Since the COP meetings things have only gotten worse. We have learned new phrases like “bomb cyclone” and “atmospheric river” which both describe astonishingly destructive weather systems that have caused havoc. Meanwhile the Prime Minister has made it clear that his version of a climate emergency response involves building more oil and gas pipelines and extracting every last drop of fossil fuel from the ground.
 
And reconstruction has not started in Lytton, 6 months after the fire.
 
An atmospheric river dumped one month of rain, around 200 mm over large ares of BC in two days starting on November 13. This came after an already usually rainy fall. These torrential rains fell in areas where where wildfires wiped out forests this summer. The combination of rain on now de-forested lands has caused devastating flooding. As a consequence land slides, flooding, washed out roads and bridges shut down all major highways in the province. The lower mainland and its ports were cut off by road and rail from the rest of the province and the rest of the country.

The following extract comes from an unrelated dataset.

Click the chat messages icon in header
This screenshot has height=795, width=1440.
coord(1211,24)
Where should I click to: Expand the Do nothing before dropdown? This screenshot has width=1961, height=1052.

Flooding lead to the evacuation of the city of Merritt and large sections of the city of Abbotsford. 18,000 people were stranded due to the highway closures. Hundreds were trapped on highways between slides until they could be rescued by helicopter. Further record breaking rainfalls have continued since then, leading to more flooding and evacuations.
 
A week later some sections of highways have been temporarily opened for people stranded by the closures to return to their homes. Closures effect range from a few kilometers of road up to over a 100 km. Large sections of Highway 8 have been washed away entirely by the Nicola river, the government has no estimate for how long it will be before the highway between Spences Bridge to Merritt can be repaired. Another deluge is coming to parts of BC this week and further disasters are expected.
 
The Trans mountain pipeline that provides much of the gasoline for the lower mainland was stopped for two weeks due to the disaster and the inability of the company to determine if the pipeline is still safe to operate. The state of emergency declared by the Premier includes rationing of gasoline. People may only purchase 30 litres at a time. There is no plan to add bus and train service to encourage people to use transit in stead of cars to conserve gasoline.
 
Had the NDP immediately moved to provide alternatives to travel by car as soon as they formed government four years ago there would be less demand on gasoline now. This is similar to how their refusal to undo Liberal cuts to emergency services lead to 600 deaths during the heat dome climate emergency this summer.
 
The destruction is not limited to BC. On the east coast, unusual weather patterns have hit and severed highways and washed out towns. The trans-Canada highway has now been washed out on both coasts.
 
And what has been the response of the Trudeau government and the BC NDP government of John Horgan? More logging - which exacerbates the flooding, more pipelines being pushed through Indigenous land and a continuation of muti-billion dollar subsidies for fossil fuel corporations.
 
Not only are they not trying to fix the problems caused by climate change but they are actively working to make things worse.